=== Work required ===
For the entries below, the expected answer is the line with "Where should I click to: Expand", the line with "Given: Click the 附加赛区 label", and every line between them, exactly as written, and nothing more.

=== Provided records ===
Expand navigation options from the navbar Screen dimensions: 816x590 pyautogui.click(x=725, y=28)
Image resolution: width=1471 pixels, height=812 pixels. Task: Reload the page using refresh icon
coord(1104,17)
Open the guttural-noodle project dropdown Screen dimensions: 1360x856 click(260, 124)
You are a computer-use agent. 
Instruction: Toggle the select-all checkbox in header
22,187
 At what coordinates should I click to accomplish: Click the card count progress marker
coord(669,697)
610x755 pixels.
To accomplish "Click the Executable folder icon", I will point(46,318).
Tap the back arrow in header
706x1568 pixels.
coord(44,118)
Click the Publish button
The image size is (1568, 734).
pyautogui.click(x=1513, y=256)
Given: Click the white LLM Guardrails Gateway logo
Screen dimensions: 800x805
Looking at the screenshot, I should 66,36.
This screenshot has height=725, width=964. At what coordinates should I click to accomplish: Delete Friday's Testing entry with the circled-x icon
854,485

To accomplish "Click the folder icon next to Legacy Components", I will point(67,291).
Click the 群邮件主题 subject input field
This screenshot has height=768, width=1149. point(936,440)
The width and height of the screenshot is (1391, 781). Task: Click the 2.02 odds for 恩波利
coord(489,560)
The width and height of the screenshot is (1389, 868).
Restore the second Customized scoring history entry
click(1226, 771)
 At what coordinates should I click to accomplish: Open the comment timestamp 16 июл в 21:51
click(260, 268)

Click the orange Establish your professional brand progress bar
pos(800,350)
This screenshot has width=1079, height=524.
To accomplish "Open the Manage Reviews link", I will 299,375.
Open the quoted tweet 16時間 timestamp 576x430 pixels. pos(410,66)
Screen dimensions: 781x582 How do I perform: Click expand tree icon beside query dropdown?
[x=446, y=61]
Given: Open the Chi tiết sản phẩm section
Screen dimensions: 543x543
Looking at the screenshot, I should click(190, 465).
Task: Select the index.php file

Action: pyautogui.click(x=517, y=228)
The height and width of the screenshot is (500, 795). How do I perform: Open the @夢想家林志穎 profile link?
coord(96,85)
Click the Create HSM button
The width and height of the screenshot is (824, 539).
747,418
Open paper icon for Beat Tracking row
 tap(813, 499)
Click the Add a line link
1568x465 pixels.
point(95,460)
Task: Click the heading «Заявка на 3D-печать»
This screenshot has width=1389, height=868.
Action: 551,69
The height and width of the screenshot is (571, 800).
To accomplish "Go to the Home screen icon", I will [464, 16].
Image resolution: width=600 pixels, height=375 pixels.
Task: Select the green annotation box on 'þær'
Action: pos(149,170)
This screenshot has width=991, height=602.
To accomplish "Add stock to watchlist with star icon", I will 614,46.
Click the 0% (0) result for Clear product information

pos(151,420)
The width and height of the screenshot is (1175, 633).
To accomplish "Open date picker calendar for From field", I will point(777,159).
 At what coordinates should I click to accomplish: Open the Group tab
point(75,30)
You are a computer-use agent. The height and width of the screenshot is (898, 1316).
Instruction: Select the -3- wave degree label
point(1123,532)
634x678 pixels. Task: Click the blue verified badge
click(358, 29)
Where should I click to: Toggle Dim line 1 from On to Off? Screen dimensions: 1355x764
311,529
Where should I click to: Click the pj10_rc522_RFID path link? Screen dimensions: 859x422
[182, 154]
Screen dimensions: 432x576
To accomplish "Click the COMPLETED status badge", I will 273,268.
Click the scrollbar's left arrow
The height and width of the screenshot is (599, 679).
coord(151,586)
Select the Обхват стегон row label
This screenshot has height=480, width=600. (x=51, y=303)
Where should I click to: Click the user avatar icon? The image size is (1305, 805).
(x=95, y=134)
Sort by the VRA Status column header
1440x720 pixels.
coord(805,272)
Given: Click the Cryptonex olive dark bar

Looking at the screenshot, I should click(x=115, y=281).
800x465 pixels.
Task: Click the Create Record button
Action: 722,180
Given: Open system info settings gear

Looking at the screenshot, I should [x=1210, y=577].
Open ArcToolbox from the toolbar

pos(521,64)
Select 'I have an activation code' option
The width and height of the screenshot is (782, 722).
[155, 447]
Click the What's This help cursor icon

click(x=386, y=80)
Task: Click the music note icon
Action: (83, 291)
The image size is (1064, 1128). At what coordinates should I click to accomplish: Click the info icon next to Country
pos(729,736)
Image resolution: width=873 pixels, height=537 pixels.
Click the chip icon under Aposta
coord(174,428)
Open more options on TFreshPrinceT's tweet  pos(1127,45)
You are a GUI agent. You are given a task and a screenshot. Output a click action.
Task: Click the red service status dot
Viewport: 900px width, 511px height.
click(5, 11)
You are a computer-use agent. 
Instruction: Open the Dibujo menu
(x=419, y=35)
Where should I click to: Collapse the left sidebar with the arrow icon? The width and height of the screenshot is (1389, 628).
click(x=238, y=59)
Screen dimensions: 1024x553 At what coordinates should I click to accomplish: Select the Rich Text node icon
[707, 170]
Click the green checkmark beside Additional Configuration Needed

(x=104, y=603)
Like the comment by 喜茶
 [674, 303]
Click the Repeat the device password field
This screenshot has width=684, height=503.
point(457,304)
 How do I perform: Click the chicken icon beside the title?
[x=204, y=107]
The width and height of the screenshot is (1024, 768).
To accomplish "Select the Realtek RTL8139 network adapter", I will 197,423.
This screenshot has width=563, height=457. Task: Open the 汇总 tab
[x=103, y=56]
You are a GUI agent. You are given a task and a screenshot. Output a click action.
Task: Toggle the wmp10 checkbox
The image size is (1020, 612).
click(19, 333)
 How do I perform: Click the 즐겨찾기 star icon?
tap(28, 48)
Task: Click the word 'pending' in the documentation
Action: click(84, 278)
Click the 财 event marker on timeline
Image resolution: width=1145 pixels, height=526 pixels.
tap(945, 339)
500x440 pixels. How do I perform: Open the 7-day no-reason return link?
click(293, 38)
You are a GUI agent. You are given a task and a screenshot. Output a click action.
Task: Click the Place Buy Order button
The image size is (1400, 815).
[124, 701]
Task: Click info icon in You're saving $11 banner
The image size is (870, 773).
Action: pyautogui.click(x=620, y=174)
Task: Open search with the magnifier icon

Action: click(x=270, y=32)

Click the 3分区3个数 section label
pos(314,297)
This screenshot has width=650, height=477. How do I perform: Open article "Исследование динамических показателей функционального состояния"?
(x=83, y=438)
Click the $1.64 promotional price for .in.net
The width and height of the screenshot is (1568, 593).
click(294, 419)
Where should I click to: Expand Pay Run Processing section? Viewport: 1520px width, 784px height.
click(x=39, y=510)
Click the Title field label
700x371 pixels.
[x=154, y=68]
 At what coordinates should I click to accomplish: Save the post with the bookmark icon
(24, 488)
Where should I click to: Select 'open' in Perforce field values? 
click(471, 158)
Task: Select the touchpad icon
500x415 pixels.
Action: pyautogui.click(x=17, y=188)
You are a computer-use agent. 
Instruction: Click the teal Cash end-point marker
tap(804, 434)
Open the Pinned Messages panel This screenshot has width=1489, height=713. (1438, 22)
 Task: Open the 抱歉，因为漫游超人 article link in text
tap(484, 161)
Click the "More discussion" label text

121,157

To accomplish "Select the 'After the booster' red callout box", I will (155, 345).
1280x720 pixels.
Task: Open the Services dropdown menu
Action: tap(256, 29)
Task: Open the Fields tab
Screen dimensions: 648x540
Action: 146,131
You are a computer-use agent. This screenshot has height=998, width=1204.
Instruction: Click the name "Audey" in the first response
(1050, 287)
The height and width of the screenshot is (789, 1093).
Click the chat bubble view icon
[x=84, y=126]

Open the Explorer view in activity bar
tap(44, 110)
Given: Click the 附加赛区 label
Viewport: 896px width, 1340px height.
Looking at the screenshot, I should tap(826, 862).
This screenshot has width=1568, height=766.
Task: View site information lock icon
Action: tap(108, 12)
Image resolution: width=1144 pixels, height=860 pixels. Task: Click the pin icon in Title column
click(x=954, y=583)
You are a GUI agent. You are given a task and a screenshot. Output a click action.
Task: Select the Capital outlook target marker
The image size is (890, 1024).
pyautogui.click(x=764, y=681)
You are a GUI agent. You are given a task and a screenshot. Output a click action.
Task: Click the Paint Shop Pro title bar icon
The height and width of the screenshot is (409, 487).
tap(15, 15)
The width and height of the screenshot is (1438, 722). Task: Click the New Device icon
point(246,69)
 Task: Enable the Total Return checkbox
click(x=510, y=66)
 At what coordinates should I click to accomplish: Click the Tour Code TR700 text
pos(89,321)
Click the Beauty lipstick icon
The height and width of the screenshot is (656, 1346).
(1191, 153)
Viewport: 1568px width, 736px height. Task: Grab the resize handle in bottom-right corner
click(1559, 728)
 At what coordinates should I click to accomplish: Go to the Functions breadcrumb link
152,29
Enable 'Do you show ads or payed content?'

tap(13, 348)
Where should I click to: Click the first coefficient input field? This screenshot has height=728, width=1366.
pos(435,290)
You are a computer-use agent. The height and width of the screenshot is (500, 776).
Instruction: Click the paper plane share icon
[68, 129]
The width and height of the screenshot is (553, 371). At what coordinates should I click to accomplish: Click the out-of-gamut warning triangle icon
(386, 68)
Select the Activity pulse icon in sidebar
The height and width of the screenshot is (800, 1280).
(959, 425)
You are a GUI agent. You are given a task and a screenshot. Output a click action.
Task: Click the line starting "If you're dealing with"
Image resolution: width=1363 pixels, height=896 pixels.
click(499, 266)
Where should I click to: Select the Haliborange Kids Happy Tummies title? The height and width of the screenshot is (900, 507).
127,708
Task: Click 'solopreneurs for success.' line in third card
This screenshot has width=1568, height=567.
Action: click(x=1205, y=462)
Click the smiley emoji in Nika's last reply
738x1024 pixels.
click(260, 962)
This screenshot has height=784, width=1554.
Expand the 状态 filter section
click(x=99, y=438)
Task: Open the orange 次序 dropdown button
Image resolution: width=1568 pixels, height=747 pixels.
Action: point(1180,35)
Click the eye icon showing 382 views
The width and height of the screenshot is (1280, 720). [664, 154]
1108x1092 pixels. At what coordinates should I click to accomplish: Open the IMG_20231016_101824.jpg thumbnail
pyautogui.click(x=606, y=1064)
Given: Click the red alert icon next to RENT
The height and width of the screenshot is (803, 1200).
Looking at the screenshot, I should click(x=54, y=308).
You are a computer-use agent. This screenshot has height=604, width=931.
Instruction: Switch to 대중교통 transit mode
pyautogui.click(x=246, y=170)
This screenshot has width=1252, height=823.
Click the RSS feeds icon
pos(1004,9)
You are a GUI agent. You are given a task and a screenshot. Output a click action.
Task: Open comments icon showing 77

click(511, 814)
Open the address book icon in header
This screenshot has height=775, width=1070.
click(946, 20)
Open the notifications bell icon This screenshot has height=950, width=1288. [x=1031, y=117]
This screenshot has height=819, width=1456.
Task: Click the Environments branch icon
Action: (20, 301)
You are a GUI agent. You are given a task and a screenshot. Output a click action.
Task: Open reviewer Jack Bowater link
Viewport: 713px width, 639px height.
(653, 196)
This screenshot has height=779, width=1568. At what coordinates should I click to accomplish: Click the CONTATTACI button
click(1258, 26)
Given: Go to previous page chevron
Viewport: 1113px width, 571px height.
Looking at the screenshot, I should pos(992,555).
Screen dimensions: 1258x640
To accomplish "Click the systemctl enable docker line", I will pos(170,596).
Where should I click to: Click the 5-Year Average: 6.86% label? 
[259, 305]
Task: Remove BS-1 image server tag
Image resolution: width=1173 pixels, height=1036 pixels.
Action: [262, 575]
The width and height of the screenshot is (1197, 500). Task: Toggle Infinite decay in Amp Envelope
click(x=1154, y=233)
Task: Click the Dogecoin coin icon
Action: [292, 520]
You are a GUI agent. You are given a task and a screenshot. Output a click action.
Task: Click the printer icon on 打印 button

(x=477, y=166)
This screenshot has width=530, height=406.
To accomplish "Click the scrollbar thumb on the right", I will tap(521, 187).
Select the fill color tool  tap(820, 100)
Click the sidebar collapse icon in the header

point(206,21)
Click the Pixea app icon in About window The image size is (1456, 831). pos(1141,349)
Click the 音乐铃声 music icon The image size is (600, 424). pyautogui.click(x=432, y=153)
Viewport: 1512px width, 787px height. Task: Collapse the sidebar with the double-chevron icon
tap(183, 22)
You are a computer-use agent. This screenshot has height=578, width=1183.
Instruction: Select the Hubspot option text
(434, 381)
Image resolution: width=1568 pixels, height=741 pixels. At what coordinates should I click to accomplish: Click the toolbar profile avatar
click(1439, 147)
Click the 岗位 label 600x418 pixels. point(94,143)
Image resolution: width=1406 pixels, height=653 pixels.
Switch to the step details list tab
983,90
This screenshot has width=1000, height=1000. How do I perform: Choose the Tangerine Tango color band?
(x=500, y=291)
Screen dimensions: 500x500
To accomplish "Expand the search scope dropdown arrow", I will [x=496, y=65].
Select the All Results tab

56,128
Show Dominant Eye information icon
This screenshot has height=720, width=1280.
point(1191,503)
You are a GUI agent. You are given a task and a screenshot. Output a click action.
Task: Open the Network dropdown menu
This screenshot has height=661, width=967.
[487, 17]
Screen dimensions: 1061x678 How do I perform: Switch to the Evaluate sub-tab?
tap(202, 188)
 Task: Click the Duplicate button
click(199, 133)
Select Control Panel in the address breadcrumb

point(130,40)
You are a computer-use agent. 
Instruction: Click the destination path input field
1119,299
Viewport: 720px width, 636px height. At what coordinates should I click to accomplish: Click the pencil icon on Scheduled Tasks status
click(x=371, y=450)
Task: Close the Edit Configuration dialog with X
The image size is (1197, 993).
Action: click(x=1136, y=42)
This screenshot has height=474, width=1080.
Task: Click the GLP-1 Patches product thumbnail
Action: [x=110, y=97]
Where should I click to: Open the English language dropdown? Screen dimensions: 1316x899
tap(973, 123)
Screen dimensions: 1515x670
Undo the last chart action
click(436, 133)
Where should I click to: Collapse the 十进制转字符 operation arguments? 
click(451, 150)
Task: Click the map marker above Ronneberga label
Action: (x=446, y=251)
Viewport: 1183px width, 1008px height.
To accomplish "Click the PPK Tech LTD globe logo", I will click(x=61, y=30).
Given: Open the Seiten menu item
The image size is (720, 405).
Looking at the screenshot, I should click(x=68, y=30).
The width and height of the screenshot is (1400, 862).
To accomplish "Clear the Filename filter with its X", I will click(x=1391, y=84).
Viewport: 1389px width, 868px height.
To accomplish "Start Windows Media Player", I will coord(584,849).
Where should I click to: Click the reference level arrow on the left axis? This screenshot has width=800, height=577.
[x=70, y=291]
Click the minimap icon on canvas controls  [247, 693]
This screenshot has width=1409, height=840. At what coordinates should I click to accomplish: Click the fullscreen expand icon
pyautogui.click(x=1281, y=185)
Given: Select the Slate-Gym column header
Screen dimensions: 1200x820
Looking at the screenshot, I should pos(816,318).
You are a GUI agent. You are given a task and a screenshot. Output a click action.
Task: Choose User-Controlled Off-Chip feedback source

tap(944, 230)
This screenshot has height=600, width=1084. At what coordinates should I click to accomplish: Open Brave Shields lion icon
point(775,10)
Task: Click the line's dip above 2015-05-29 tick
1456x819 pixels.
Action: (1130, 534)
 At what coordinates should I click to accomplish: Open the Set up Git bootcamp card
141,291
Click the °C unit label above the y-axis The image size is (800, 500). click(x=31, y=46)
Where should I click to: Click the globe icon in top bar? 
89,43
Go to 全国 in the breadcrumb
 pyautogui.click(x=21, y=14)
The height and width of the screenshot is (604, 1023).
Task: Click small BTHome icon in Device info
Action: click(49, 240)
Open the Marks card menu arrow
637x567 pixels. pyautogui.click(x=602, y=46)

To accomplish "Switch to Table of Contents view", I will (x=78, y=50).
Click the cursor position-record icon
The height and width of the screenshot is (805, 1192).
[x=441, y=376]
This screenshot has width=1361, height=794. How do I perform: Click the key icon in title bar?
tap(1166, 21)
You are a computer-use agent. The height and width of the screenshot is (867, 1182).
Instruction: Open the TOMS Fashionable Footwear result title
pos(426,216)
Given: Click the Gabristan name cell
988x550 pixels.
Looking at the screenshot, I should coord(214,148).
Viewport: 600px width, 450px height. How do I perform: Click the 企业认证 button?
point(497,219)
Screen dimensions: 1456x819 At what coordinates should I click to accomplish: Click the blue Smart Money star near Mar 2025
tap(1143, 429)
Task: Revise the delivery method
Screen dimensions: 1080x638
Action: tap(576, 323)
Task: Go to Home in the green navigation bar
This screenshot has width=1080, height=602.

=== The answer ===
Where should I click to: Expand Pay Run Processing section? Viewport: 1520px width, 784px height.
click(x=39, y=510)
Click the Title field label
700x371 pixels.
[x=154, y=68]
 At what coordinates should I click to accomplish: Save the post with the bookmark icon
(24, 488)
Where should I click to: Select 'open' in Perforce field values? 
click(471, 158)
Task: Select the touchpad icon
500x415 pixels.
Action: pyautogui.click(x=17, y=188)
You are a computer-use agent. 
Instruction: Click the teal Cash end-point marker
tap(804, 434)
Open the Pinned Messages panel This screenshot has width=1489, height=713. (1438, 22)
 Task: Open the 抱歉，因为漫游超人 article link in text
tap(484, 161)
Click the "More discussion" label text

121,157

To accomplish "Select the 'After the booster' red callout box", I will (155, 345).
1280x720 pixels.
Task: Open the Services dropdown menu
Action: tap(256, 29)
Task: Open the Fields tab
Screen dimensions: 648x540
Action: 146,131
You are a computer-use agent. This screenshot has height=998, width=1204.
Instruction: Click the name "Audey" in the first response
(1050, 287)
The height and width of the screenshot is (789, 1093).
Click the chat bubble view icon
[x=84, y=126]

Open the Explorer view in activity bar
tap(44, 110)
Given: Click the 附加赛区 label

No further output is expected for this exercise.